(Item coordinate data)
____

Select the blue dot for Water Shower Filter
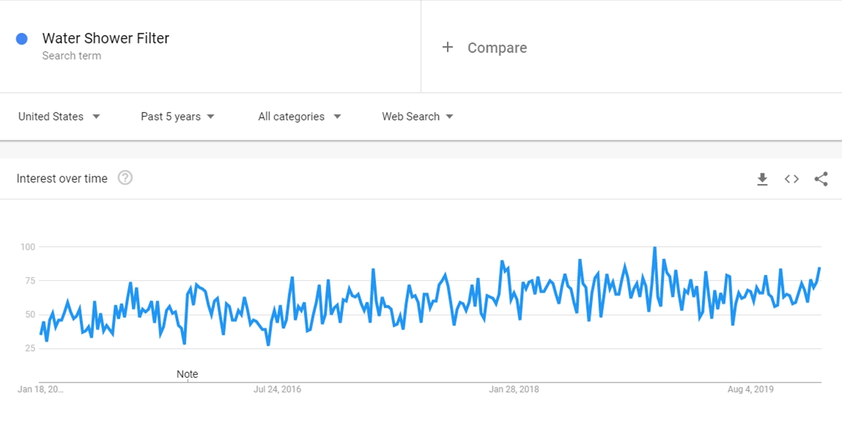The height and width of the screenshot is (443, 842). (22, 39)
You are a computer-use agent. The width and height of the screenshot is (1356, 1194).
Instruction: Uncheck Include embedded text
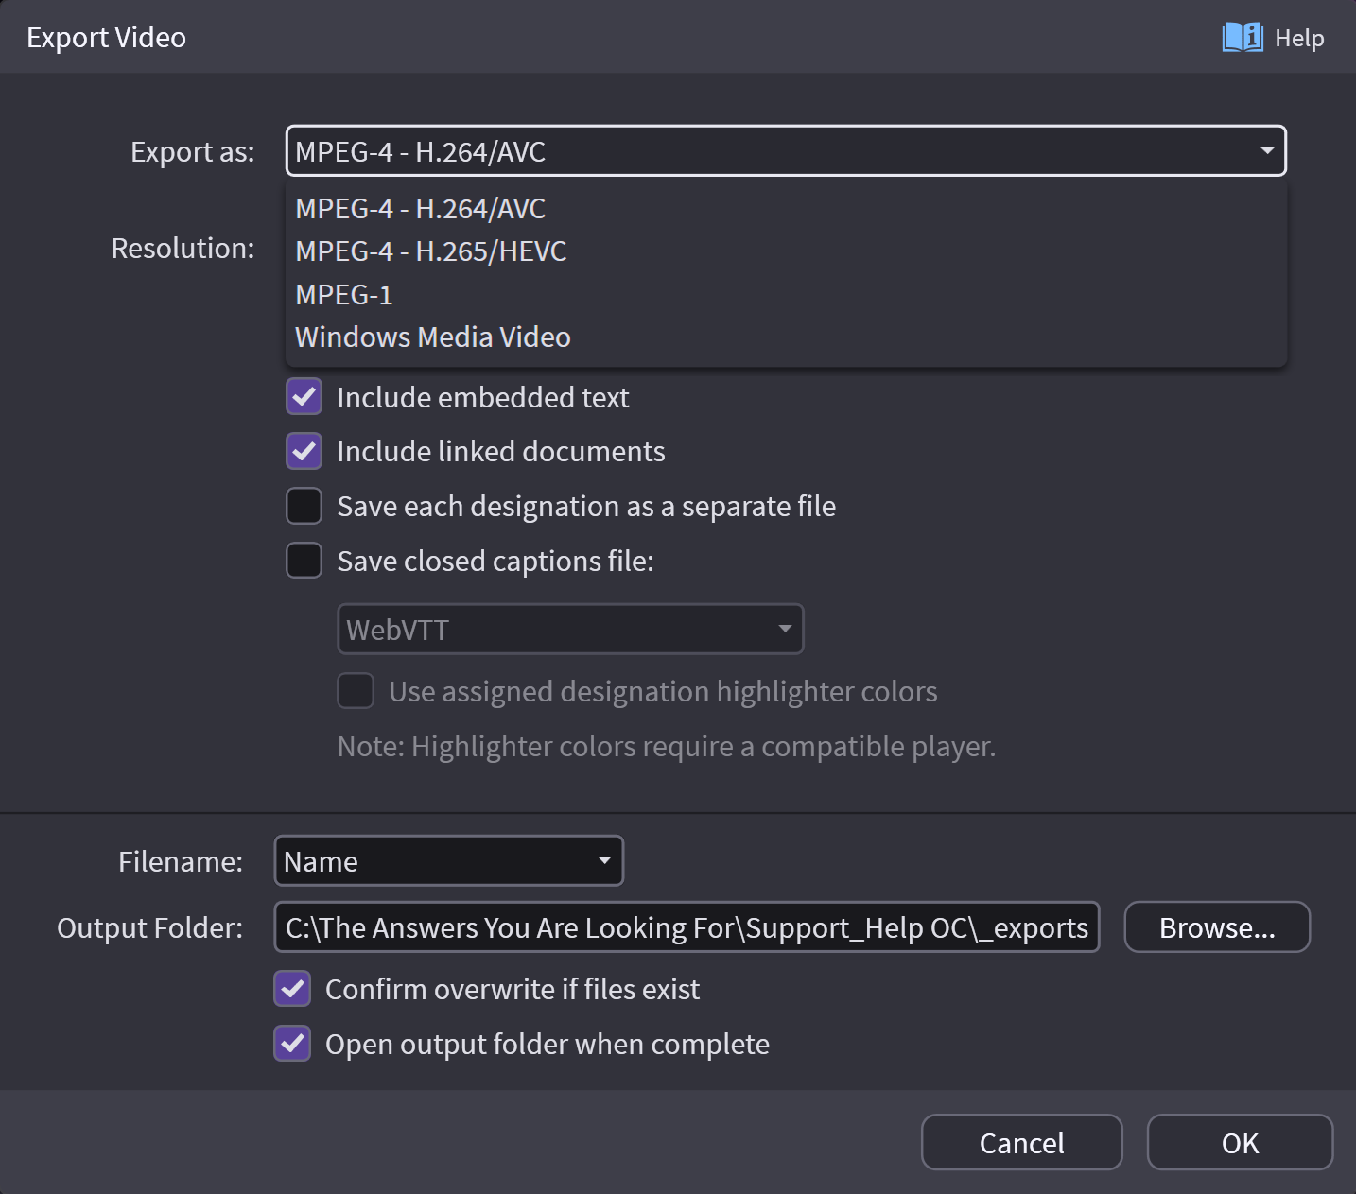pos(304,397)
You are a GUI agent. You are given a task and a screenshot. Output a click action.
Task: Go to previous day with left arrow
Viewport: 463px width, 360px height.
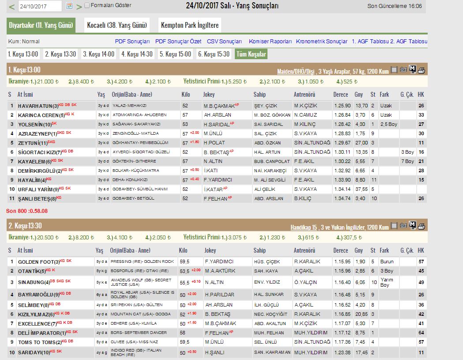12,7
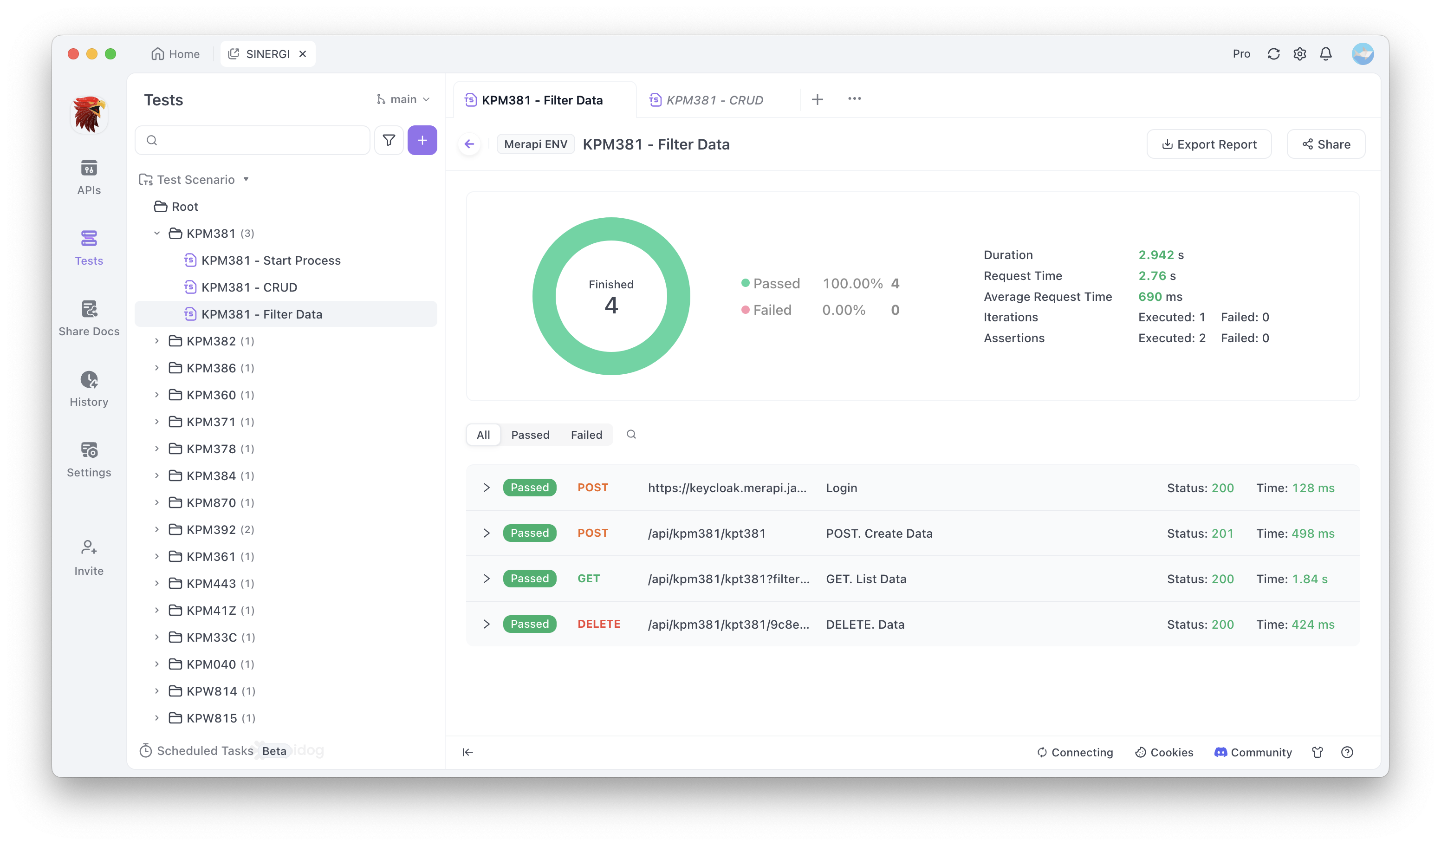This screenshot has height=846, width=1441.
Task: Click the purple plus add button
Action: [422, 140]
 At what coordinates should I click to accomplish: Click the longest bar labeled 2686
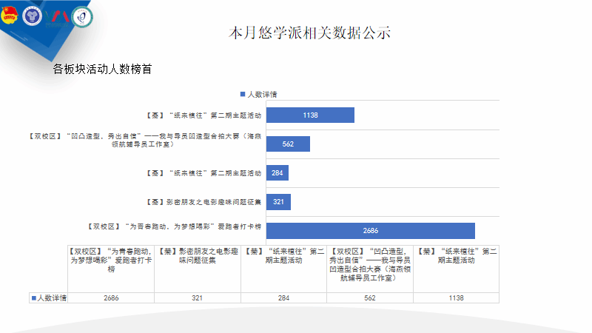[x=370, y=230]
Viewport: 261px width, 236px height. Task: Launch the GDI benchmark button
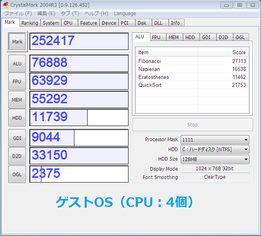(17, 138)
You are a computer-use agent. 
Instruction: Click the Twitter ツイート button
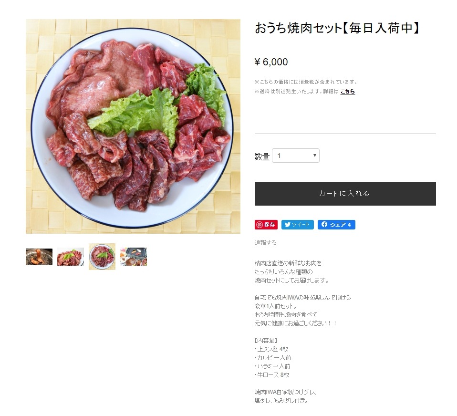click(297, 225)
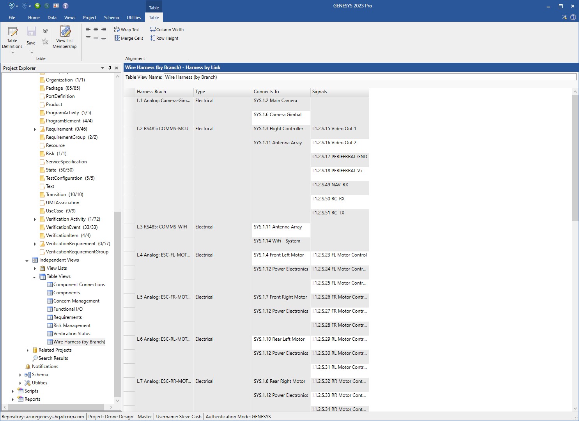
Task: Click inside the Table View Name field
Action: tap(273, 77)
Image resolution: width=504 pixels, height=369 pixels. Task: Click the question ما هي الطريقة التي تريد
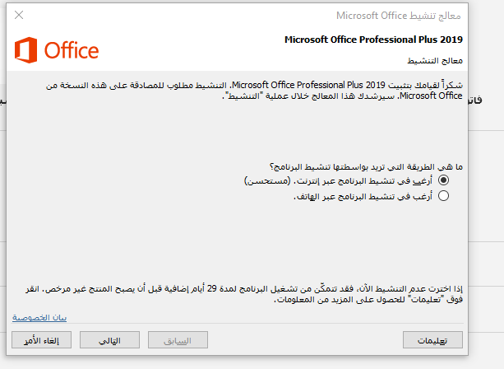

____

> [Objective]
Swap "Instruction" for "Command" everywhere in the lines above, changing nothing else, and leave the pictures out of your answer.

> [Output of the task]
Select the blue dot for Water Shower Filter
The height and width of the screenshot is (443, 842). (22, 39)
You are a computer-use agent. The width and height of the screenshot is (1356, 1194).
Command: Uncheck Include embedded text
pos(304,397)
You are a GUI agent. You are given a task and a screenshot. Output a click action.
Task: Go to previous day with left arrow
Viewport: 463px width, 360px height.
12,7
This screenshot has height=846, width=1441.
Task: Click the purple plus add button
Action: [422, 140]
 At what coordinates should I click to accomplish: Click the longest bar labeled 2686
[x=370, y=230]
Viewport: 261px width, 236px height. Task: Launch the GDI benchmark button
(17, 138)
You are a computer-use agent. 
Command: Click the Twitter ツイート button
click(297, 225)
Task: Click inside the Table View Name field
Action: tap(273, 77)
Image resolution: width=504 pixels, height=369 pixels. Task: Click the question ما هي الطريقة التي تريد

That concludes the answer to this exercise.